3

I am Reading Some Large XML files and Storing them into Database. It is arond 800 mb.

It stores many records and then terminates and gives an exception:

Exception in thread "main" java.lang.OutOfMemoryError: Java heap space
    at java.util.IdentityHashMap.resize(Unknown Source)
    at java.util.IdentityHashMap.put(Unknown Source)

Using Memory Analyzer i have created .hprof files which says:

  76,581 instances of "java.lang.String", loaded by "<system class loader>" occupy 1,04,34,45,504 (98.76%) bytes. 

Keywords
java.lang.String

I have setters and getters for retrieving values.How do i resolve this issue. Any help would be appreaciated.

enter image description here

I have done with increasing memory through JRE .ini. but problem doesn't solved

EDIT: I am using scireumOpen to read XML files.

Example code i have used:

public void readD() throws Exception {

        XMLReader reader = new XMLReader();

        reader.addHandler("node", new NodeHandler() {

            @Override
            public void process(StructuredNode node) {
                try {



                    obj.setName(node
                            .queryString("name"));

                    save(obj);

                } catch (XPathExpressionException xPathExpressionException) {
                    xPathExpressionException.printStackTrace();
                } catch (Exception exception) {
                    exception.printStackTrace();
                }
            }
        });

        reader.parse(new FileInputStream(
                "C:/Users/some_file.xml"));

    }

    public void save(Reader obj) {

        try {
            EntityTransaction entityTransaction = em.getTransaction();
            entityTransaction.begin();
            Entity e1=new Entity;
            e1.setName(obj.getName());

            em.persist(e1);
            entityTransaction.commit();

        } catch (Exception exception) {
            exception.printStackTrace();
        }
    }
Shiv
  • 4,569
  • 4
  • 25
  • 39
  • 1
    How do you read those XML files ? – AllTooSir Jul 11 '13 at 06:32
  • 1
    Is it possible for you to replace all Strings with StringBuilder(in reading of those XML files)?

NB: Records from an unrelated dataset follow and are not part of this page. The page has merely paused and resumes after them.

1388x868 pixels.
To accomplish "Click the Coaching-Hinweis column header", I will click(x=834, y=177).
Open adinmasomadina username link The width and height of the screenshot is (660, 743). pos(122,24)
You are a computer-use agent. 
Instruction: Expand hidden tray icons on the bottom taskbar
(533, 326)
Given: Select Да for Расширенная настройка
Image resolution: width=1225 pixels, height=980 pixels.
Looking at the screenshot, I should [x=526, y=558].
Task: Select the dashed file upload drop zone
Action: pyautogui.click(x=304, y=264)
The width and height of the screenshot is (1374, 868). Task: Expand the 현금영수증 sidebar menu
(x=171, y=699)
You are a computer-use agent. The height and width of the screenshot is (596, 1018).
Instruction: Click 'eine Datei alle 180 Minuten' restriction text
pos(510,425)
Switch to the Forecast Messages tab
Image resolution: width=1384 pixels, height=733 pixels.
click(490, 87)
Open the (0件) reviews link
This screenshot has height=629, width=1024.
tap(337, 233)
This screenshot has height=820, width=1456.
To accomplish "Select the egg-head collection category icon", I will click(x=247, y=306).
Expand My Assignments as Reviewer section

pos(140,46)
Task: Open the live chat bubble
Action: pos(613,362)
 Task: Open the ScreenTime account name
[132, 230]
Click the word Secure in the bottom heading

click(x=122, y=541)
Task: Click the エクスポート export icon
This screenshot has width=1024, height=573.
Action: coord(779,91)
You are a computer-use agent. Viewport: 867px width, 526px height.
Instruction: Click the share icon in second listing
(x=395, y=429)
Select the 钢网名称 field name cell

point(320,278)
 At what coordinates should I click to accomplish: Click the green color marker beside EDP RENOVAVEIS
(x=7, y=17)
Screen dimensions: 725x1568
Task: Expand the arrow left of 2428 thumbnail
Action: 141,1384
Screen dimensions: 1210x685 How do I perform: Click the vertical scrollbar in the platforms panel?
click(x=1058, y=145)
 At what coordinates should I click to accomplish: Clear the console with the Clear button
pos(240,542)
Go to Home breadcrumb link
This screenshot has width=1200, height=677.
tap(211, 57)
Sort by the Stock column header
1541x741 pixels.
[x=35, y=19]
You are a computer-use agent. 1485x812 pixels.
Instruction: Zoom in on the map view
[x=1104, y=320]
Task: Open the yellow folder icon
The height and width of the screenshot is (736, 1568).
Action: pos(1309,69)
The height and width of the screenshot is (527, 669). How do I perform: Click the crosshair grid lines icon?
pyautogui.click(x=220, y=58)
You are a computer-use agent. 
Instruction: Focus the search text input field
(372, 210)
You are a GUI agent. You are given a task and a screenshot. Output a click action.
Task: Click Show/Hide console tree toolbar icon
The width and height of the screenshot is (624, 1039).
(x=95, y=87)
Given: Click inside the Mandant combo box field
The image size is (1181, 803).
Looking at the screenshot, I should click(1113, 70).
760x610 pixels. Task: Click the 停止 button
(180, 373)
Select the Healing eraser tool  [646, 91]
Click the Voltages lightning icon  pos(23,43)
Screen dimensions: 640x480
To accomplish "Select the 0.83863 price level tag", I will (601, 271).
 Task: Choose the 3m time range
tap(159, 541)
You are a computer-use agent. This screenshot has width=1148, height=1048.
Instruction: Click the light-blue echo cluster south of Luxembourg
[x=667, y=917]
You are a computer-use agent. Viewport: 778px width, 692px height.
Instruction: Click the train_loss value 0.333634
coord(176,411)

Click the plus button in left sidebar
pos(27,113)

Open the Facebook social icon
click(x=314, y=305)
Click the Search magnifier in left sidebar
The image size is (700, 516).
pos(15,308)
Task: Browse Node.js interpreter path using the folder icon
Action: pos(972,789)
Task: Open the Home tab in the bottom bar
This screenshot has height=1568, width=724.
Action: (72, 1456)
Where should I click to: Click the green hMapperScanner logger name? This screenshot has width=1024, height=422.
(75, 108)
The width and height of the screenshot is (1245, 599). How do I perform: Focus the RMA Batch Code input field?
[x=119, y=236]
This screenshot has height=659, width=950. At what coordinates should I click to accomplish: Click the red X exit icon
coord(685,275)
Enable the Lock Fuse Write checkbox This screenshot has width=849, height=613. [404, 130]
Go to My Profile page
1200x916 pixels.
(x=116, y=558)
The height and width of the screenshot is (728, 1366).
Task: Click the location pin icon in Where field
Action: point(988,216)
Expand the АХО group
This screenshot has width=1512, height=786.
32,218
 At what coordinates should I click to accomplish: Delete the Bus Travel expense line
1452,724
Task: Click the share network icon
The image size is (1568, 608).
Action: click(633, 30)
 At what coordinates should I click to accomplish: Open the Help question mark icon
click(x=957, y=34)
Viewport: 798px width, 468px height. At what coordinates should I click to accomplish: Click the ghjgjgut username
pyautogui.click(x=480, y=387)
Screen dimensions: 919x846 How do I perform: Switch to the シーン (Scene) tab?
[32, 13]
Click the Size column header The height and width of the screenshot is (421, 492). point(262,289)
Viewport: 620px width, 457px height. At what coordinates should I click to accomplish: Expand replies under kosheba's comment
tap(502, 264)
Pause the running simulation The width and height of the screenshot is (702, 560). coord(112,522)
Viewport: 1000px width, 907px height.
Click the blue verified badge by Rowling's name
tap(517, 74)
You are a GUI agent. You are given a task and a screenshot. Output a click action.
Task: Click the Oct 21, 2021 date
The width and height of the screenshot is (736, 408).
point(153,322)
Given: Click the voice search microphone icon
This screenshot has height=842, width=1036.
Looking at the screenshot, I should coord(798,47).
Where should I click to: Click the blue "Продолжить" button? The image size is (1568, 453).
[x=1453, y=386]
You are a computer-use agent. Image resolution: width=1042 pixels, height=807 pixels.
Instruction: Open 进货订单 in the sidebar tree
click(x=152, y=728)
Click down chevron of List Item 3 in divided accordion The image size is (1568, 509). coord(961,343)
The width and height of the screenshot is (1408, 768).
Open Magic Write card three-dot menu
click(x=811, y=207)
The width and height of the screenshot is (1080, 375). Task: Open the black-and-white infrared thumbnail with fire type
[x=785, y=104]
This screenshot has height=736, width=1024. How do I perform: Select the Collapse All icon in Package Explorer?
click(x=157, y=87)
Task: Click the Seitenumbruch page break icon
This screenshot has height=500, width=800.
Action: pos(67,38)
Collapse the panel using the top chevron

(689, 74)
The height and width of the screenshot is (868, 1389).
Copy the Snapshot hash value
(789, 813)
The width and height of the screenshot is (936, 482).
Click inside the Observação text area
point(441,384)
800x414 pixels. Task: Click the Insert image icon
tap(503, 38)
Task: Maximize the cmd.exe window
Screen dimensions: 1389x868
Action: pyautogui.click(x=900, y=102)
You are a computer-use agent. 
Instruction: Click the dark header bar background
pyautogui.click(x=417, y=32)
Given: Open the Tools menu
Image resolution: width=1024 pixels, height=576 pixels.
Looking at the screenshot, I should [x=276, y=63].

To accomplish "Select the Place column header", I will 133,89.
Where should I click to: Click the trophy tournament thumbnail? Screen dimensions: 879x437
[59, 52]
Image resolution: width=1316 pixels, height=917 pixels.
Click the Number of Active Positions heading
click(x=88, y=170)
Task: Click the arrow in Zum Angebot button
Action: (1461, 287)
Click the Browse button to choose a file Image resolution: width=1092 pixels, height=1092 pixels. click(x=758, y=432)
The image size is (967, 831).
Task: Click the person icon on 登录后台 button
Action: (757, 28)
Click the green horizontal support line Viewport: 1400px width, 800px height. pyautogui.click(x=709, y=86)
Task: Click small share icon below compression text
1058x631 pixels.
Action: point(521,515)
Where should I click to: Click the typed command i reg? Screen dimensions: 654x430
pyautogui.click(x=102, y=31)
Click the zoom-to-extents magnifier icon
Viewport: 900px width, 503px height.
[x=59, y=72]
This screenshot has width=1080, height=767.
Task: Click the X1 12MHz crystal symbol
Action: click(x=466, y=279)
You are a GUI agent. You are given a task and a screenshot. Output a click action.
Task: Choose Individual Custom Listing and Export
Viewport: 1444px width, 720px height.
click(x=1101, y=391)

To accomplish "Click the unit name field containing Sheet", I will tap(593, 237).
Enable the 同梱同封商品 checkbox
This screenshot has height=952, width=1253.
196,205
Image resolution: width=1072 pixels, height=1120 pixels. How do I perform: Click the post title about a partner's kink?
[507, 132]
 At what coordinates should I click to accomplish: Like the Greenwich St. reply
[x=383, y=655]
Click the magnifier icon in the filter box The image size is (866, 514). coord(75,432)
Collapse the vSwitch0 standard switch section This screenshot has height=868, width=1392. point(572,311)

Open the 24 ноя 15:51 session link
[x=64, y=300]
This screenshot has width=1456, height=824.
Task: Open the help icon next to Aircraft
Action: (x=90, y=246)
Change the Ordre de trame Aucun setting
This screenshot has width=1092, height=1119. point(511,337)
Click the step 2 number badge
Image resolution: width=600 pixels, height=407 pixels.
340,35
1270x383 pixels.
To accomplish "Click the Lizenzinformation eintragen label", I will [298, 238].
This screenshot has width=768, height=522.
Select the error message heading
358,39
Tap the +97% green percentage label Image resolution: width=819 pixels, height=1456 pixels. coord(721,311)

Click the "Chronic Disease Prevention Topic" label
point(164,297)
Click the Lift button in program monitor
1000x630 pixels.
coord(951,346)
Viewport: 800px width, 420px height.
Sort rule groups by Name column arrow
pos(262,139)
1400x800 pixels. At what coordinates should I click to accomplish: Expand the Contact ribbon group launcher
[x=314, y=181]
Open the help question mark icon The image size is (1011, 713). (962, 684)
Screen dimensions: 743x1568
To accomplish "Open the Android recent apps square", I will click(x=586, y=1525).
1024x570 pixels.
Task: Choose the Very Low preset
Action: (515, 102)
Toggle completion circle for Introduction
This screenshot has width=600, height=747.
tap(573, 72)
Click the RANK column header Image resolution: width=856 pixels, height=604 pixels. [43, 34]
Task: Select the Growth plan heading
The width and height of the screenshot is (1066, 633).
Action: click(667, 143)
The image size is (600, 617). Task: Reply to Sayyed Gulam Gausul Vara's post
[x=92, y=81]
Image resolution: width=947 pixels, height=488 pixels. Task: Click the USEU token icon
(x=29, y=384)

If yes, then you got the solution – Freak Jul 11 '13 at 06:34
  • @TheNewIdiot using scriumOpen and JPA to store – Shiv Jul 11 '13 at 06:35
  • 1
    @freak This will not really help as a 800M sized XML file will take at least 1.6G in memory (2 bytes per character) without counting any overhead. Even `StringBuilder` will be at its border. – Uwe Plonus Jul 11 '13 at 06:38
  • @UwePlonus yea agreed – Freak Jul 11 '13 at 06:38
  • @eveyone- will String Buffer help???? – Shiv Jul 11 '13 at 06:43
  • @Shiv Yes StringBuffer and StringBuilder both can help but StringBuffer is slow due to thread Safe behaviour.But this suggestion is on second periority.First of all , you need to change your parser , SAX ,stax or JAXB.If problem still persist then think about to change the Strings – Freak Jul 11 '13 at 06:44
  • @Shiv the difference between `StringBuilder` and `StringBuffer` in this case is not existent. – Uwe Plonus Jul 11 '13 at 06:44
  • 1
    @freak,Uwe Plonus,The New Idiot what can be done because i have already increased my jvm or jre memory to 2048 M?? – Shiv Jul 11 '13 at 06:47
  • I am unable to understand that why you are not considering Uwe Plonus's answer.OK Hold on , Just tell us that are you using any parser or Just tell that `How do you read those XML files ?`(the very first comment by The new Idiot) – Freak Jul 11 '13 at 06:51
  • @freak he wrote he using `seriumOpen` or `scriumOpen` ... thing. – user1516873 Jul 11 '13 at 06:55
  • @user1516873 seriumOpen is not a parser.Also it is not in my or even google's knowledge – Freak Jul 11 '13 at 06:58
  • @freak- I am using scireumOpen to read xml files through this link http://java.dzone.com/articles/conveniently-processing-large – Shiv Jul 11 '13 at 07:00
  • @Shiv agreed.It is a parser.and better than SAX too.Now try to replace all the strings and increase the heap size – Freak Jul 11 '13 at 07:06
  • replace all string with what ?? and to which extent i can increase heap size. i have increased aroung 2048m. 64bit os – Shiv Jul 11 '13 at 07:09
  • 1
    @Shiv you don't do something like put everything you parse in one map for subsequent processing? Can you show some code? – user1516873 Jul 11 '13 at 07:15
  • @user1516873- See edited question for code – Shiv Jul 11 '13 at 07:28
  • 1
    @Shiv replace it with StringBuffer or StringBuilder .. Also , I guess 2048 is OK but if still issue persist, then change it to 4096m Or even try with 6000m – Freak Jul 11 '13 at 07:48
  • @freak-increasing heap size is working let me pasre whole xml and will get back to you – Shiv Jul 11 '13 at 08:04
  • @freak-Exception in thread "main" java.lang.OutOfMemoryError: GC overhead limit exceeded – Shiv Jul 11 '13 at 08:32
  • How much RAM do you have? – Freak Jul 11 '13 at 08:45
  • @Shiv So I guess you need to vote my answer too – Freak Jul 15 '13 at 05:49

8 Answers8

5

Try using another parser for XML processing.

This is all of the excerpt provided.